-------- MATERIAL SUPPLIED --------

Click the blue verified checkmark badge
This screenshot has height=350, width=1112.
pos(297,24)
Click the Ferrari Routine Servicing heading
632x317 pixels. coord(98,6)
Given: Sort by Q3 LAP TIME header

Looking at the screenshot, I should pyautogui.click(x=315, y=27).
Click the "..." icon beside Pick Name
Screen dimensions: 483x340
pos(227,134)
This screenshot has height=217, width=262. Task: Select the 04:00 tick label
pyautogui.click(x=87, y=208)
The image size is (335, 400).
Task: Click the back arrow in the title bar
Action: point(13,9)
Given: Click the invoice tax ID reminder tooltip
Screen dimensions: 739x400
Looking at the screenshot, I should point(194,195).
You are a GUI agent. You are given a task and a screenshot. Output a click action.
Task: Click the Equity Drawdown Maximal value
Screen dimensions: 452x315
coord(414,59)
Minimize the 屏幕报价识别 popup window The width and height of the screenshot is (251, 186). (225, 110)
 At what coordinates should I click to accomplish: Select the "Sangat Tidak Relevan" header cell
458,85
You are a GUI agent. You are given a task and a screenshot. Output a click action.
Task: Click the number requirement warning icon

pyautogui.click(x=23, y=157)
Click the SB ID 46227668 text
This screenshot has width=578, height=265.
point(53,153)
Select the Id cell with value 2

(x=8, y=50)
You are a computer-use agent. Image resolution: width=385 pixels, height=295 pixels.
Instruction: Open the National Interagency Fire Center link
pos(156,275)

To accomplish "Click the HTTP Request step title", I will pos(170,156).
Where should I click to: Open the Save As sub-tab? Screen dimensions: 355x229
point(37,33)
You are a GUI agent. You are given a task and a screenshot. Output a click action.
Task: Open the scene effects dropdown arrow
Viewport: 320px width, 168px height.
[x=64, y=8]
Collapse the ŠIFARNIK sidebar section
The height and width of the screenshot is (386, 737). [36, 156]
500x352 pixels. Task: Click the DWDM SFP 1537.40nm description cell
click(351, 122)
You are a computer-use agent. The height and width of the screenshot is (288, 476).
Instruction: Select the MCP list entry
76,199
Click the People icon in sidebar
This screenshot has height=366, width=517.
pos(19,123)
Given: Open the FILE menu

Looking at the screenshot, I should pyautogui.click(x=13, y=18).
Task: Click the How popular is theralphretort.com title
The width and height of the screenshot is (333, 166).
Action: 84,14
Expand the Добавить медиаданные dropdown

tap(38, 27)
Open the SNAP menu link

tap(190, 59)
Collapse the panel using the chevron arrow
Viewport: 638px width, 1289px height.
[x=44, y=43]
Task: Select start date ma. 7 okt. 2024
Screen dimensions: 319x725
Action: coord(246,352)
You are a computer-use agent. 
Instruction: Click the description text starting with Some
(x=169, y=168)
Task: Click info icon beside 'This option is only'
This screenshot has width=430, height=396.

--------

EXERCISE AIM: From the data above, output only the lines between the line containing "Minimize the 屏幕报价识别" and the line containing "You are a computer-use agent. The", inclusive, exactly as written.

SOLUTION:
Minimize the 屏幕报价识别 popup window The width and height of the screenshot is (251, 186). (225, 110)
 At what coordinates should I click to accomplish: Select the "Sangat Tidak Relevan" header cell
458,85
You are a GUI agent. You are given a task and a screenshot. Output a click action.
Task: Click the number requirement warning icon

pyautogui.click(x=23, y=157)
Click the SB ID 46227668 text
This screenshot has width=578, height=265.
point(53,153)
Select the Id cell with value 2

(x=8, y=50)
You are a computer-use agent. Image resolution: width=385 pixels, height=295 pixels.
Instruction: Open the National Interagency Fire Center link
pos(156,275)

To accomplish "Click the HTTP Request step title", I will pos(170,156).
Where should I click to: Open the Save As sub-tab? Screen dimensions: 355x229
point(37,33)
You are a GUI agent. You are given a task and a screenshot. Output a click action.
Task: Open the scene effects dropdown arrow
Viewport: 320px width, 168px height.
[x=64, y=8]
Collapse the ŠIFARNIK sidebar section
The height and width of the screenshot is (386, 737). [36, 156]
500x352 pixels. Task: Click the DWDM SFP 1537.40nm description cell
click(351, 122)
You are a computer-use agent. The height and width of the screenshot is (288, 476).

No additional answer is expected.